Türklerin geleneksel sanatı olan halı, sanat tarihimizde önemli bir yere sahiptir. Halı ilk olarak Orta Asya da Türk topluluklarının yaşadıkları bölgede büyük bir gelişme göstererek orta doğuya ve İslam dünyasına Türkler tarafından tanıtılmıştır. Halının ilk olarak Orta Asya’da gelişmesinin nedeni göçebe bozkır kültürüne sahip olan Türklerin temel ekonomik kaynağının hayvancılık olmasıdır. Halının ham maddesi genelde koyun yapağıdır.
Bilinen en eski halı Orta Asya Pazırık Kurganında bulunmuş olan Pazırık Halısı’dır. Halı Orta Asya sanatının gerek üslup gerekse tekniğini en iyi şekilde yansıtır. Pazırık halısı 1 cm kareye 36 ilmek gelecek şekilde çok ince dokunmuştur. Pazırık halısının Türk düğümü tekniği (Gördes düğümü) ile yapılmış olması, Türk halı sanatının geleneksel tekniğinin çok eski bir geçmişe dayandığını göstermektedir. Ayrıca Türkmen halılarında görülen sekizgen Türkmen gülü nakışının en erken örneği Pazırık halısında görülmektedir.
Orta Asya Türk halılarında yer alan çeşitli hayvan mücadele sahneleri ve hayvan figürleri o dönem ki toplumun yaşamını ve inançlarını sergilemektedir. Halı, Orta Asya Türklerinden önce de yapılmıştır ancak aplike halılardır ve düğüm tekniğine sahip değildir. Bu sebeple Pazırık Halısı önem arz eder.
Anadolu’da Türk halı sanatı, 13. yüzyıldan 19. yüzyıla kadar düzenli ve sürekli bir gelişme göstermiş, her gelişmede ise yeni halı tipleri ortaya çıkmıştır. Bu gelişme zincirinin ilk büyük halkası ise Anadolu Selçuklu dönemi halıları olmuştur. Anadolu Selçuklu halıları teknik, renk, motif ve kompozisyon bakımından sağlam bir temel teşkil etmiştir.
Selçuklu halılarında teknik açıdan Gördes düğümü kullanılmıştır ve malzeme olarak yün tercih edilmiştir.
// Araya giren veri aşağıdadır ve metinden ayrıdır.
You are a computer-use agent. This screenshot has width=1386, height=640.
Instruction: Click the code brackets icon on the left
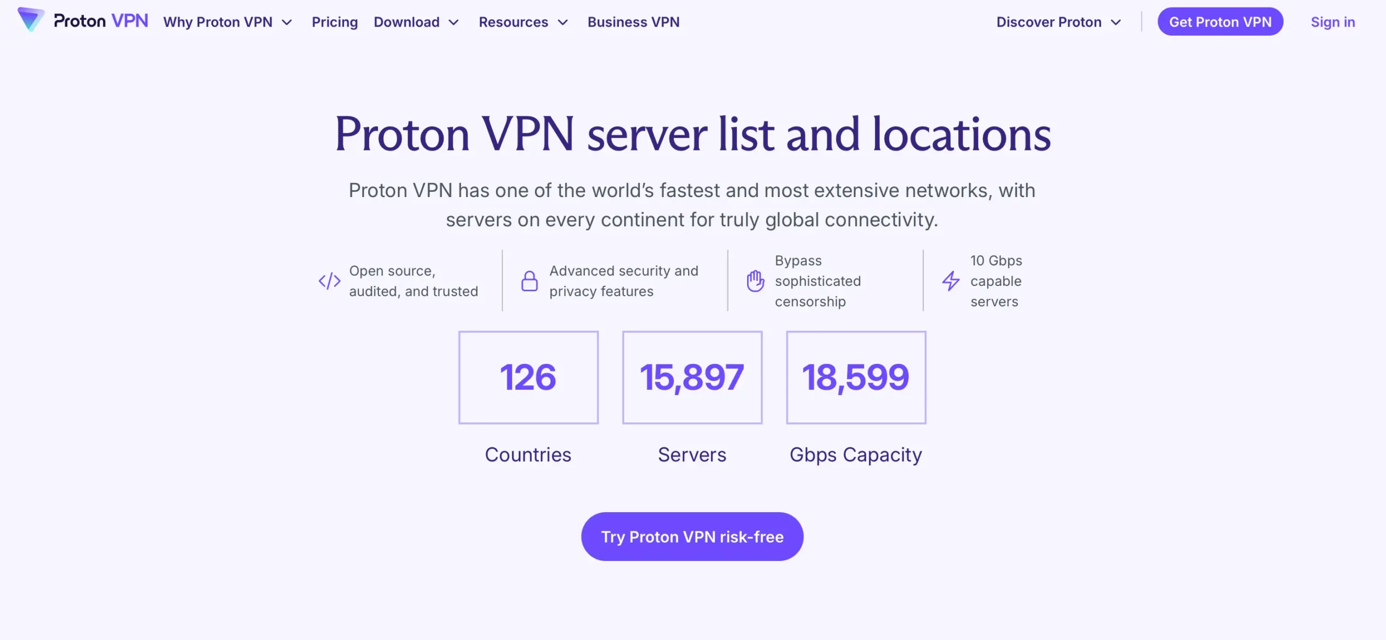coord(329,280)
Zemini süsleyen unsurlar, geometrik motifler ve stilize edilmiş bitki motiflerinden oluşmaktadır. Ayrıca bordürlerinde görülen kufi yazıya benzer frizler de bu devir halılarının vazgeçilmez süslemeleri arasındadır. Zemin aynı motiflerle sonsuza kadar uzanan bir görünüm içindedir. Türk halı sanatının temel unsuru olan sonsuzluk ilkesi Selçuklu halılarında da görülmektedir. Halılarda renk olarak genellikle koyu mavi ya da koyu kırmızı zemin üzerine açık mavi açık kırmızı kullanılmıştır.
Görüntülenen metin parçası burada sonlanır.